(About this exercise) Show the lines of the material that contain the word "will".

= Beginning of Section =

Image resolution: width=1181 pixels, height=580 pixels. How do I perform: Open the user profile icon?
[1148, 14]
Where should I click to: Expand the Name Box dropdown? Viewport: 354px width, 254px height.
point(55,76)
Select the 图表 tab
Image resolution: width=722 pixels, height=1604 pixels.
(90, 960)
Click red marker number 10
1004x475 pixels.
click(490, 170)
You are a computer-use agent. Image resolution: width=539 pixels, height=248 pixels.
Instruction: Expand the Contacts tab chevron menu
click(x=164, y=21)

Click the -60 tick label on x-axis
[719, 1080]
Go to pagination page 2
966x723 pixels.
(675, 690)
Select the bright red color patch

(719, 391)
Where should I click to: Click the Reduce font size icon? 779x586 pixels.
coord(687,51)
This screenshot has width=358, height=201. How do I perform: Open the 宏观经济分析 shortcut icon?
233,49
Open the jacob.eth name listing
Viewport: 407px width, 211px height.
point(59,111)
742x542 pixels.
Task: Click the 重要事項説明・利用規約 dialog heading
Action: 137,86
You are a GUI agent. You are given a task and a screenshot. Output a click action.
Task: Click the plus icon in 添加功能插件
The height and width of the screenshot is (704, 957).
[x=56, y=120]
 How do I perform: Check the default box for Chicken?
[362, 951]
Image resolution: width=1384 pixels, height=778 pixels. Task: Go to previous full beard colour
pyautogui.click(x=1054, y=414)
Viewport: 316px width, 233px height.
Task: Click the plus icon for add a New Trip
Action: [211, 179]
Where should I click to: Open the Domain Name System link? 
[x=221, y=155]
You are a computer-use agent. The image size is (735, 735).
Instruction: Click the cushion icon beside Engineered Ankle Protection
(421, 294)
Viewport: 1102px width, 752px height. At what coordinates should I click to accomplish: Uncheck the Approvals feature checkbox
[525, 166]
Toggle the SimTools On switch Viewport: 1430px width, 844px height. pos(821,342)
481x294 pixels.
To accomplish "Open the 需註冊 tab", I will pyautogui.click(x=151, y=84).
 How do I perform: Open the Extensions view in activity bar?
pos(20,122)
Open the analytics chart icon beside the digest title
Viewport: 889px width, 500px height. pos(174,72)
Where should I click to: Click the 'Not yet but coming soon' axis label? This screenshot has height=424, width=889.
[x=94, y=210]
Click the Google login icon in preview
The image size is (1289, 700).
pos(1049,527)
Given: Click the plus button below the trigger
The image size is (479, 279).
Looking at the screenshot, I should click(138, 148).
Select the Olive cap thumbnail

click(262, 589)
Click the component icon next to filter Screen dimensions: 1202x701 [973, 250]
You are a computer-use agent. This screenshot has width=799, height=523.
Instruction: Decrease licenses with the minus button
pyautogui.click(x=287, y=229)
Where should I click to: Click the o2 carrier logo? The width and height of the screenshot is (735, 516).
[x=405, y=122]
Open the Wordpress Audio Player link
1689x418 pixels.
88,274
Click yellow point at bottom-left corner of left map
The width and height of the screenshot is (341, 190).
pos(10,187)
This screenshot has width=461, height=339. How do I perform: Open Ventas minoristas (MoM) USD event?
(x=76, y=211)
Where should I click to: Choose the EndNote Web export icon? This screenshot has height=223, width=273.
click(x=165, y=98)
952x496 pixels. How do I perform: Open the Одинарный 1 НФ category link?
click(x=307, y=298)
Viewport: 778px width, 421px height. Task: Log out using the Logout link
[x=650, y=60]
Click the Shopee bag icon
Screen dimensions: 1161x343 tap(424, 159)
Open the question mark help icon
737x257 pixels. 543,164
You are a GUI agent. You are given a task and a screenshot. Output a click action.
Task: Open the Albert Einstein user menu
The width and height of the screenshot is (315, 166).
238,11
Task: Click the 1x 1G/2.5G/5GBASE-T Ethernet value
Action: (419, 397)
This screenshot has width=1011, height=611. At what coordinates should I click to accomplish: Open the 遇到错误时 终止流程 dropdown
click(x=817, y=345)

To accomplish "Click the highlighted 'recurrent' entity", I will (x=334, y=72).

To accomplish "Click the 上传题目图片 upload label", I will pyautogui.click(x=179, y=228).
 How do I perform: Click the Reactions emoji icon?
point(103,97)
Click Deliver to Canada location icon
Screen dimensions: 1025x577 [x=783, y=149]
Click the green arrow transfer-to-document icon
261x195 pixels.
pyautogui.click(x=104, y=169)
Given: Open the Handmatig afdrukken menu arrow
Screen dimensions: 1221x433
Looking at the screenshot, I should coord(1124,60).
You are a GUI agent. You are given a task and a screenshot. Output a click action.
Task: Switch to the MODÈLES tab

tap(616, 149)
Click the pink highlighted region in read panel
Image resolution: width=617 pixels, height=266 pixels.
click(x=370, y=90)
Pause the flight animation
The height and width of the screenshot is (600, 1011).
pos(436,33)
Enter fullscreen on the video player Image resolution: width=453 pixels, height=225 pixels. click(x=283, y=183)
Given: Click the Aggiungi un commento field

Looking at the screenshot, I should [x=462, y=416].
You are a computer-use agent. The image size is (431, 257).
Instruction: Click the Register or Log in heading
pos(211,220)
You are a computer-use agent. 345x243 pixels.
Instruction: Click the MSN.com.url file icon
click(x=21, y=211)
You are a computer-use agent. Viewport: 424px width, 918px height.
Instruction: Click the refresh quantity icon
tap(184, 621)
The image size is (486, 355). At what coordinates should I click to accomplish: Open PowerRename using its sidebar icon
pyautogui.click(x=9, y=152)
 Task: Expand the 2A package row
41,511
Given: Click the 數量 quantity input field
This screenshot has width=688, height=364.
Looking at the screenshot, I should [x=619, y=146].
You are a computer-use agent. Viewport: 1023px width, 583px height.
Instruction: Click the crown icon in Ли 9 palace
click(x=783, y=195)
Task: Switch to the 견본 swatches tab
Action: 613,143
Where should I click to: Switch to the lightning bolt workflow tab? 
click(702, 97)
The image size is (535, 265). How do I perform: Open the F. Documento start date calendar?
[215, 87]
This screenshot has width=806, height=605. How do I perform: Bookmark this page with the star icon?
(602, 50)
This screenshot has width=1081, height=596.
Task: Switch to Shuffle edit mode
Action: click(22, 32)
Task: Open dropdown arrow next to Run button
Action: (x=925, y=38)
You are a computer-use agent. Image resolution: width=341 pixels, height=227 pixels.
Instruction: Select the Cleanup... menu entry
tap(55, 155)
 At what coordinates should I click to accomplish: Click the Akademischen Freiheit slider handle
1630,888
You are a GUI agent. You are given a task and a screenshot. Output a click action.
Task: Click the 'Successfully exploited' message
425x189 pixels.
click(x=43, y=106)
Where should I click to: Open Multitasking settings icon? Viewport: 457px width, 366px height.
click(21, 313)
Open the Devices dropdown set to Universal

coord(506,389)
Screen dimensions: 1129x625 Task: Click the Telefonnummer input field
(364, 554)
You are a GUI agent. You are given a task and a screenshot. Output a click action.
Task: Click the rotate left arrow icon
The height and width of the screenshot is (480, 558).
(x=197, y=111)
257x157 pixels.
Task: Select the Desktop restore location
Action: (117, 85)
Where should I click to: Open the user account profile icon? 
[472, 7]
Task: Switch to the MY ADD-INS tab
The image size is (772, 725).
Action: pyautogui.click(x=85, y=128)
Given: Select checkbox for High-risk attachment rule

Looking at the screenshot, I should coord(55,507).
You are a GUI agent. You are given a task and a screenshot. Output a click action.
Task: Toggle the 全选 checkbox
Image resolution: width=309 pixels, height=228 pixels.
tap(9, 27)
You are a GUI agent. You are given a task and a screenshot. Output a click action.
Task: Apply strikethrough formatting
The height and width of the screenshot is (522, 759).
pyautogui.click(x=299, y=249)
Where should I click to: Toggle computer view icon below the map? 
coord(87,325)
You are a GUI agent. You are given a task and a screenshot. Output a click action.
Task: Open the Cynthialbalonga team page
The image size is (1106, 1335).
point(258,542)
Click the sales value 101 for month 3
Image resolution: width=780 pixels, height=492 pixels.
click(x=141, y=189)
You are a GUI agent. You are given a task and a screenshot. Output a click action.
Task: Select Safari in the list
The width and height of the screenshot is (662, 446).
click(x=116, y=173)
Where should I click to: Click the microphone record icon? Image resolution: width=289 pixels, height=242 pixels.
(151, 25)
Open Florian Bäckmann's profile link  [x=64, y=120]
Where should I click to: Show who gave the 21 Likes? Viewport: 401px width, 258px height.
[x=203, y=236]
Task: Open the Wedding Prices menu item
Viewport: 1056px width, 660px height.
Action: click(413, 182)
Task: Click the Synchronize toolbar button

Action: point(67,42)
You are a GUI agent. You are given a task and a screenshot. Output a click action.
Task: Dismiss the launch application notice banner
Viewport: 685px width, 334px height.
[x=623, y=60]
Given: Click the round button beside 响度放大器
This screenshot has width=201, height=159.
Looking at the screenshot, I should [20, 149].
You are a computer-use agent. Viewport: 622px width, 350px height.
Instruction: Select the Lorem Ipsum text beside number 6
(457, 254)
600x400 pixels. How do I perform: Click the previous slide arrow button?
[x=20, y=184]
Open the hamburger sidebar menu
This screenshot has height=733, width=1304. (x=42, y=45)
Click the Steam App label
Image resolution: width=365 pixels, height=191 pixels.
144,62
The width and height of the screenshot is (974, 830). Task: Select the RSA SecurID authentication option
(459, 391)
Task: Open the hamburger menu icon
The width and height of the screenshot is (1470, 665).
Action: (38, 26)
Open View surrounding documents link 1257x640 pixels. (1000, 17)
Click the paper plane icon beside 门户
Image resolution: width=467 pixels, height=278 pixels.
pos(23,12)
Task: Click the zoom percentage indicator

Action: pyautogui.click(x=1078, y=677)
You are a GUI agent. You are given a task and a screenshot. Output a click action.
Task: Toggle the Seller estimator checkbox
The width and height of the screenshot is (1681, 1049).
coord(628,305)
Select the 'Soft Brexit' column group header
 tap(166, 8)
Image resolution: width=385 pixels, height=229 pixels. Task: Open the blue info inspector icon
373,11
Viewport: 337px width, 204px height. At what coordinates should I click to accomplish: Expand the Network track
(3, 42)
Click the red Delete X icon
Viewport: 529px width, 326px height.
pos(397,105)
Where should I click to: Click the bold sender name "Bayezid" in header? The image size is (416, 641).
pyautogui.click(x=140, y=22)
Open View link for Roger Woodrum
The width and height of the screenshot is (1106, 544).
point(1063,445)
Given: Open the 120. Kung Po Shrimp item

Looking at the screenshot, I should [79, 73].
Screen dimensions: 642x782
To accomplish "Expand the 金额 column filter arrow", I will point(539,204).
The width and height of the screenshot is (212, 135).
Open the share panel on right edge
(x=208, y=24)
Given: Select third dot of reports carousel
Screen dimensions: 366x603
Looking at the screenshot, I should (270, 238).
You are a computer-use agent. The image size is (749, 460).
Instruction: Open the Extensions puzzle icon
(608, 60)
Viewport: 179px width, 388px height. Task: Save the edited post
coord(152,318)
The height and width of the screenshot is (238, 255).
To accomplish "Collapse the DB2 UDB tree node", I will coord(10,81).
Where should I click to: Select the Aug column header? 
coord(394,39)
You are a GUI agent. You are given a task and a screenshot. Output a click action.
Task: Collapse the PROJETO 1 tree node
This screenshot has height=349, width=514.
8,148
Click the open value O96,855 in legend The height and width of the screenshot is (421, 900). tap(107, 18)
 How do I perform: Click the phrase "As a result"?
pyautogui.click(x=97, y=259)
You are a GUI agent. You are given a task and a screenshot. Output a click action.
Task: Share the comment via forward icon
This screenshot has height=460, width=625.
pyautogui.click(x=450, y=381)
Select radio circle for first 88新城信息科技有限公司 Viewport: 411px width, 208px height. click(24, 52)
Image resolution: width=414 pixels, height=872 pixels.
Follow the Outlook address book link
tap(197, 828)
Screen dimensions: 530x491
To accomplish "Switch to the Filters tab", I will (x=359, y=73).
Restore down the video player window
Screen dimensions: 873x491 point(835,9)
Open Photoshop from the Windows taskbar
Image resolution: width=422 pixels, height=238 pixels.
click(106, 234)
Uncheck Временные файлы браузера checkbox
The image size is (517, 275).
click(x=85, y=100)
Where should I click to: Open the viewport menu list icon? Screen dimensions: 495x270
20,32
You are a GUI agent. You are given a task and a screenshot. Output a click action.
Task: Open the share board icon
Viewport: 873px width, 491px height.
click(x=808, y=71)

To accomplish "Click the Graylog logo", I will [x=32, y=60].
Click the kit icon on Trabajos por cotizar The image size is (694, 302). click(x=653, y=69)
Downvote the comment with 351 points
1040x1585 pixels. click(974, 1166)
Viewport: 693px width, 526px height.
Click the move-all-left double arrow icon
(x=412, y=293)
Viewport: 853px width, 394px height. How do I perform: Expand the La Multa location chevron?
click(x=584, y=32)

= End of Section =

(Result of this task)
To accomplish "Open the 需註冊 tab", I will pyautogui.click(x=151, y=84).
To accomplish "Click the highlighted 'recurrent' entity", I will (x=334, y=72).
To accomplish "Click the 上传题目图片 upload label", I will pyautogui.click(x=179, y=228).
To accomplish "Expand the 金额 column filter arrow", I will point(539,204).
To accomplish "Collapse the DB2 UDB tree node", I will coord(10,81).
To accomplish "Switch to the Filters tab", I will (x=359, y=73).
To accomplish "Click the Graylog logo", I will [x=32, y=60].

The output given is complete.